Dataset excerpts:
────────────────

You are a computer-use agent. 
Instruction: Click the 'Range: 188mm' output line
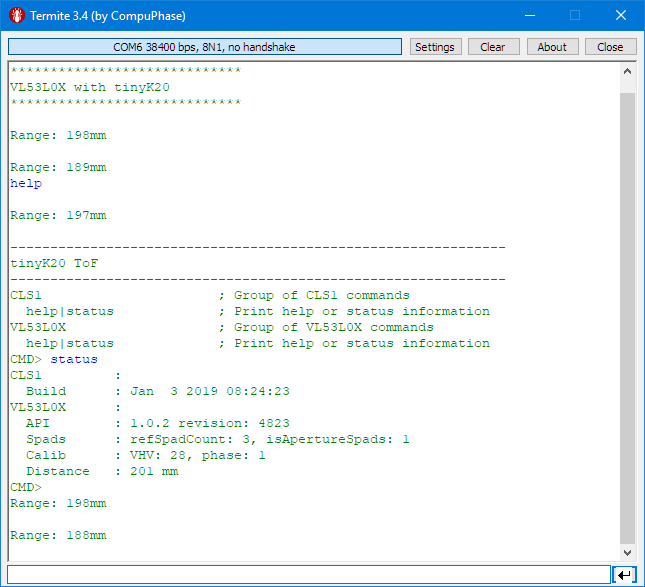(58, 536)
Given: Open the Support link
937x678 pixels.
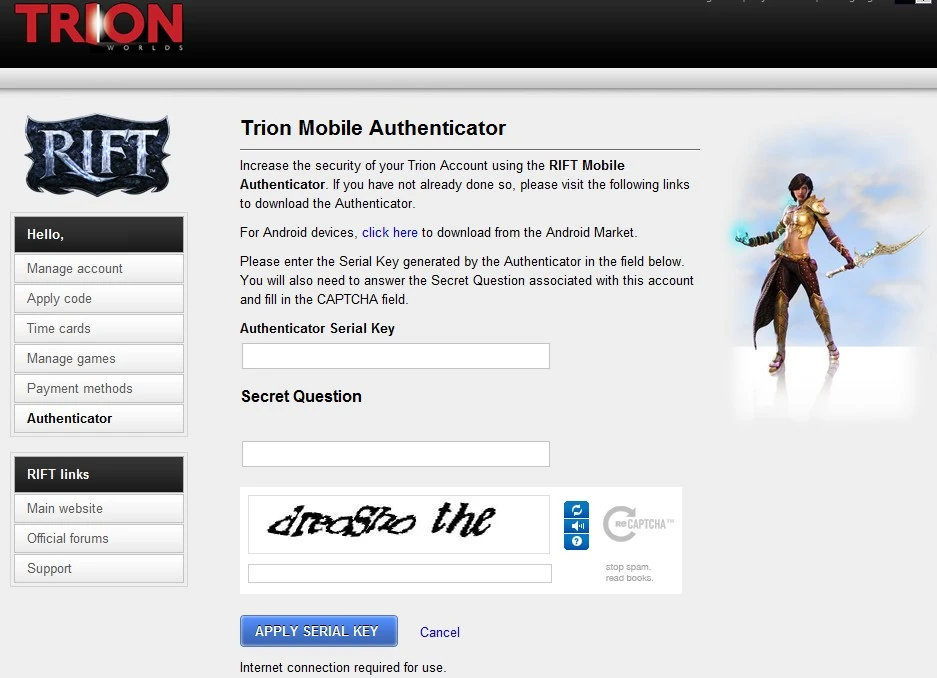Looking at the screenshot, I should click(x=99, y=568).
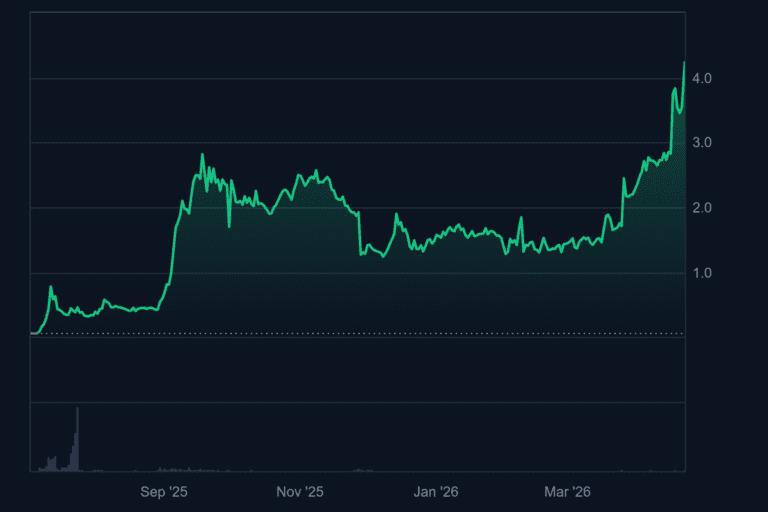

────────────────

*What the task requires:* Exact copies of all the entries are needed; output them without the pictures.

*Result:*
You are a computer-use agent. 
Instruction: Click the 'Range: 188mm' output line
(58, 536)
Given: Open the Support link
937x678 pixels.
Looking at the screenshot, I should click(x=99, y=568).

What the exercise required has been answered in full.